Exercice proposé A ▸
Pouvez-vous transcrire mot pour mot l'article sur l'accessibilité des établissements recevant du public, sans rien omettre ni modifier ?

Extrait source ▸
# # #

Accessibilité des personnes en fauteuil
© M. Kis
Bons élèves de l'accessibilité… Les « premiers de la classe », dont les ERP sont accessibles au 31 décembre 2014, y compris par dérogation, doivent transmettre avant le 28 février 2015 une attestation sur l’honneur à la préfecture, éventuellement accompagnée de pièces justificatives (attestation de bureau de contrôle, arrêté d’ouverture…). Zoom sur quelques maires exemplaires.
Francis Gouraud, maire de Montigny-en-Cambrésis (593 hab., Nord), va pouvoir adresser d’ici le 28 février une attestation d’accessibilité de tous ses établissements recevant du public (ERP). Huit en tout, sept classés en 5e catégorie et un en 4e.
« Je serais incapable de chiffrer ce qu’a coûté leur mise en accessibilité, car la commune a profité de la réalisation de travaux de rénovation et d’aménagement », reconnaît-il à la tribune de l’atelier organisé le 26 novembre dernier sur le thème « Accessibilité : de nouvelles échéances pour les communes », à l’occasion du 97e Congrès des maires.

# # #

Exercice proposé B ▸
Pouvez-vous modifier tous les enregistrements en remplaçant « icon » par « button » partout où le mot apparaît, en laissant le reste intact et sans reproduire les images ?

# # #

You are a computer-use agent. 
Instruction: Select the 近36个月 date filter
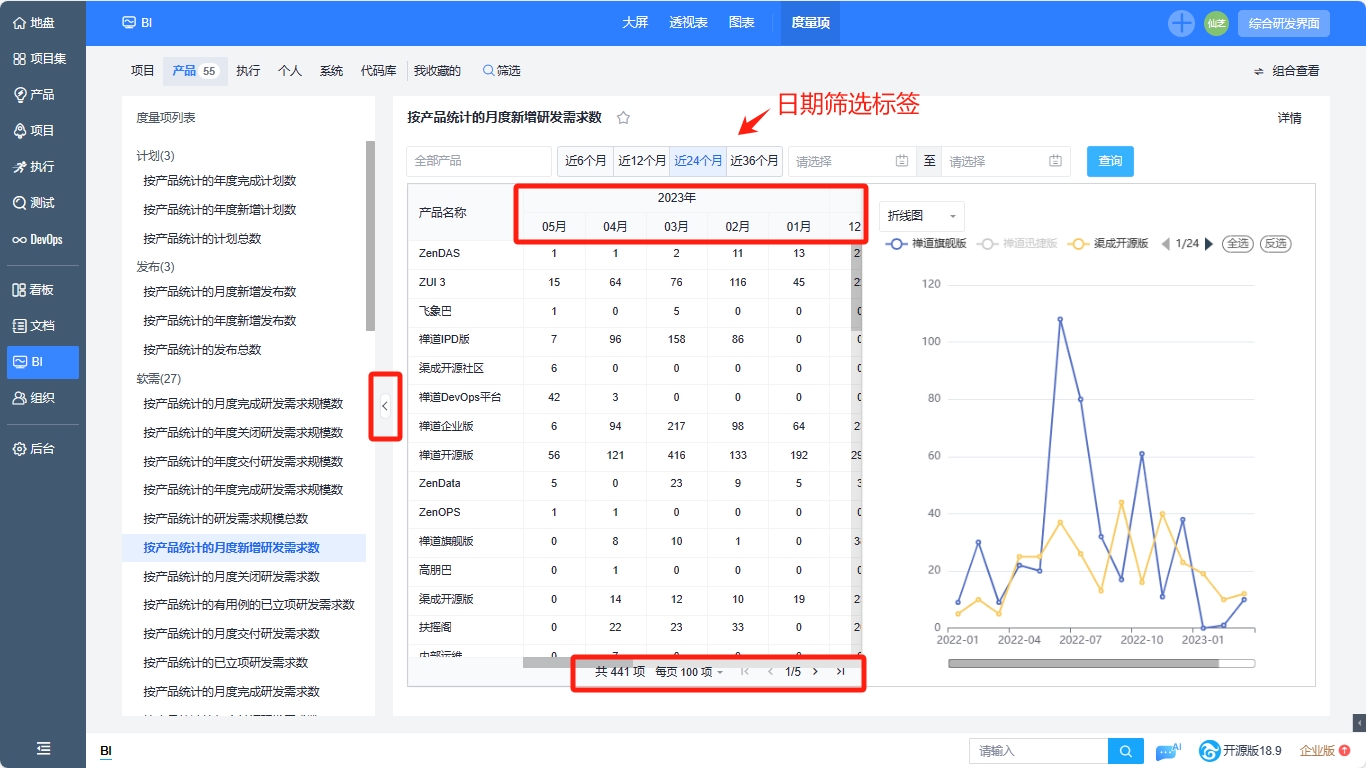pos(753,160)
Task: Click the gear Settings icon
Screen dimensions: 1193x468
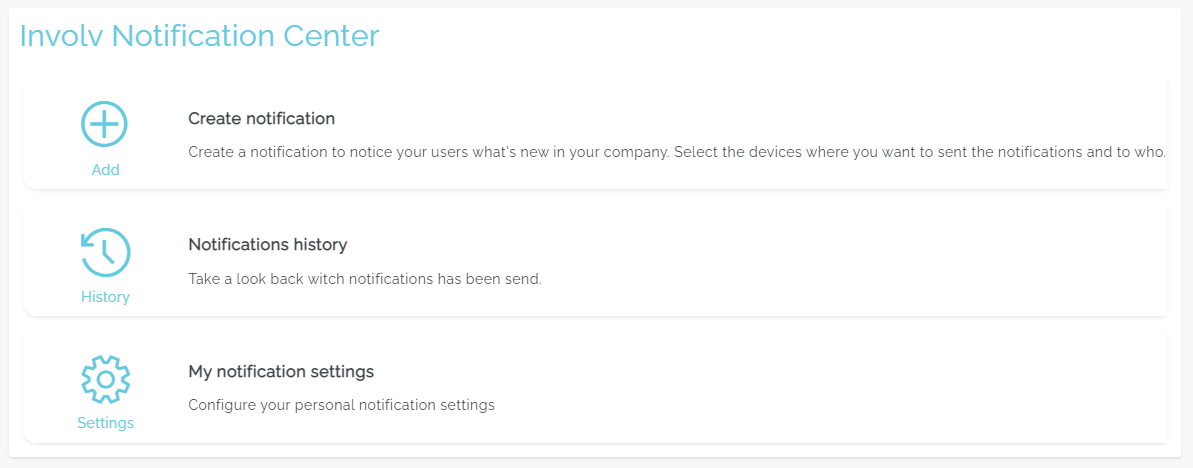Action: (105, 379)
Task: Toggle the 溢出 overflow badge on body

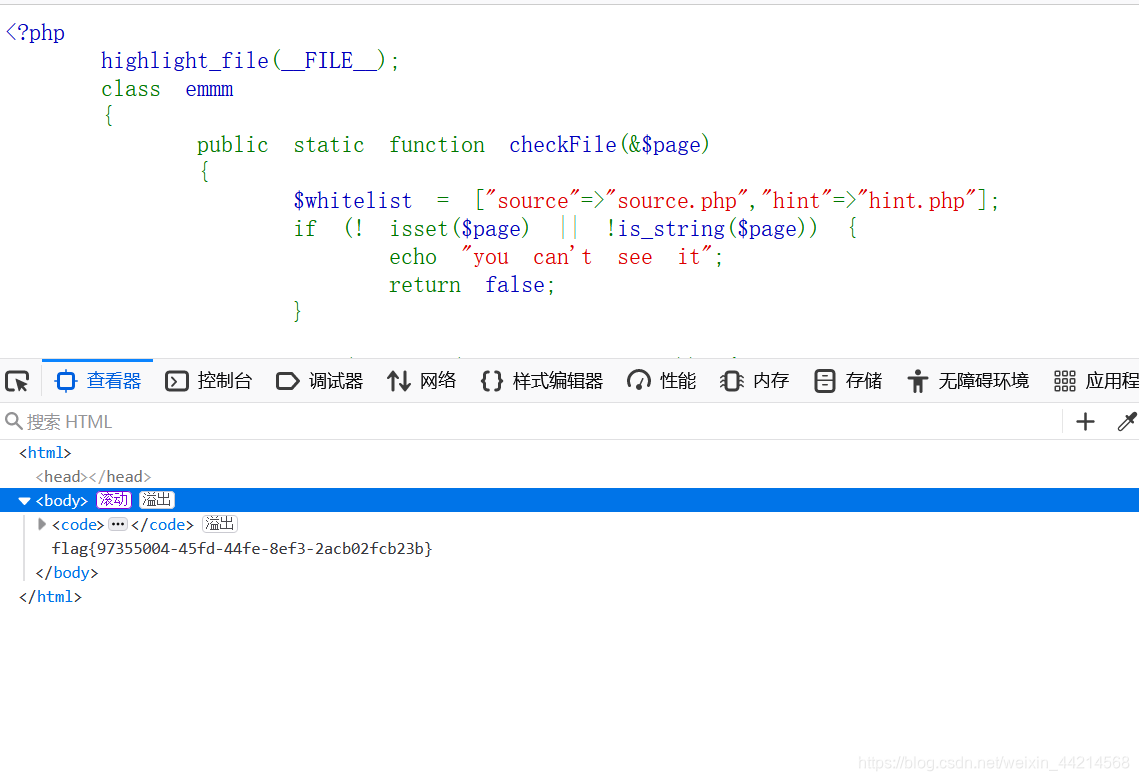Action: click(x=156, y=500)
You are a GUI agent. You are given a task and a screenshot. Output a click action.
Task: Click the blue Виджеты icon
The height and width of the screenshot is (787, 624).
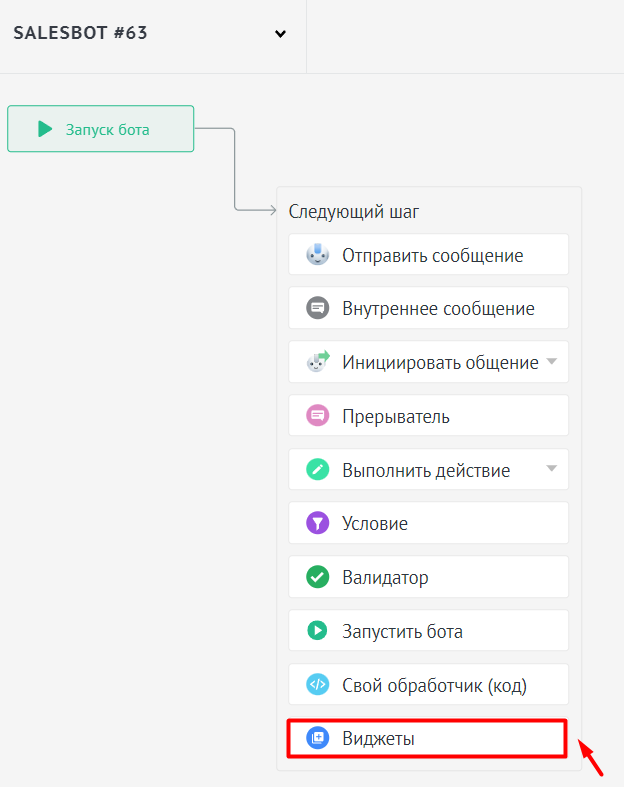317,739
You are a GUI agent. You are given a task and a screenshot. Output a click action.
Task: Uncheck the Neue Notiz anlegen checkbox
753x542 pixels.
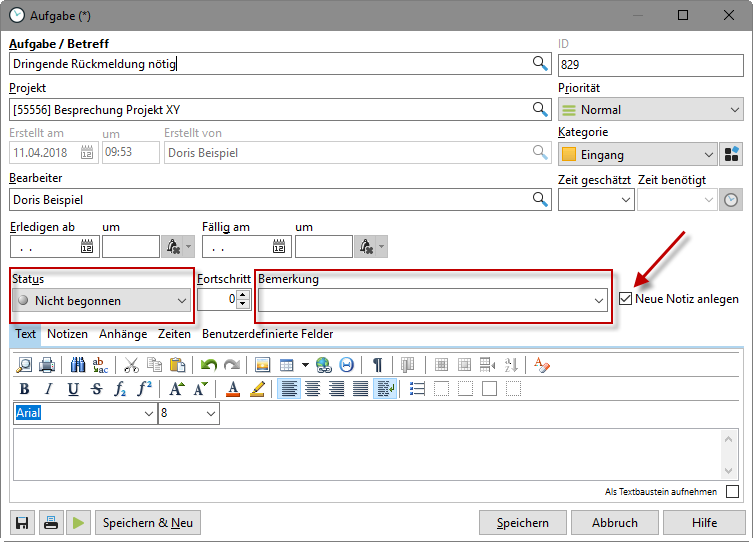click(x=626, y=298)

# # #

Résultat obtenu A ▸
Accessibilité des personnes en fauteuil
© M. Kis
Bons élèves de l'accessibilité… Les « premiers de la classe », dont les ERP sont accessibles au 31 décembre 2014, y compris par dérogation, doivent transmettre avant le 28 février 2015 une attestation sur l’honneur à la préfecture, éventuellement accompagnée de pièces justificatives (attestation de bureau de contrôle, arrêté d’ouverture…). Zoom sur quelques maires exemplaires.
Francis Gouraud, maire de Montigny-en-Cambrésis (593 hab., Nord), va pouvoir adresser d’ici le 28 février une attestation d’accessibilité de tous ses établissements recevant du public (ERP). Huit en tout, sept classés en 5e catégorie et un en 4e.
« Je serais incapable de chiffrer ce qu’a coûté leur mise en accessibilité, car la commune a profité de la réalisation de travaux de rénovation et d’aménagement », reconnaît-il à la tribune de l’atelier organisé le 26 novembre dernier sur le thème « Accessibilité : de nouvelles échéances pour les communes », à l’occasion du 97e Congrès des maires.

Résultat obtenu B ▸
You are a computer-use agent. 
Instruction: Select the 近36个月 date filter
pos(753,160)
Task: Click the gear Settings button
Screen dimensions: 1193x468
Action: (105, 379)
Task: Toggle the 溢出 overflow badge on body

Action: click(x=156, y=500)
You are a GUI agent. You are given a task and a screenshot. Output a click action.
Task: Click the blue Виджеты button
The height and width of the screenshot is (787, 624).
317,739
You are a GUI agent. You are given a task and a screenshot. Output a click action.
Task: Uncheck the Neue Notiz anlegen checkbox
753x542 pixels.
click(x=626, y=298)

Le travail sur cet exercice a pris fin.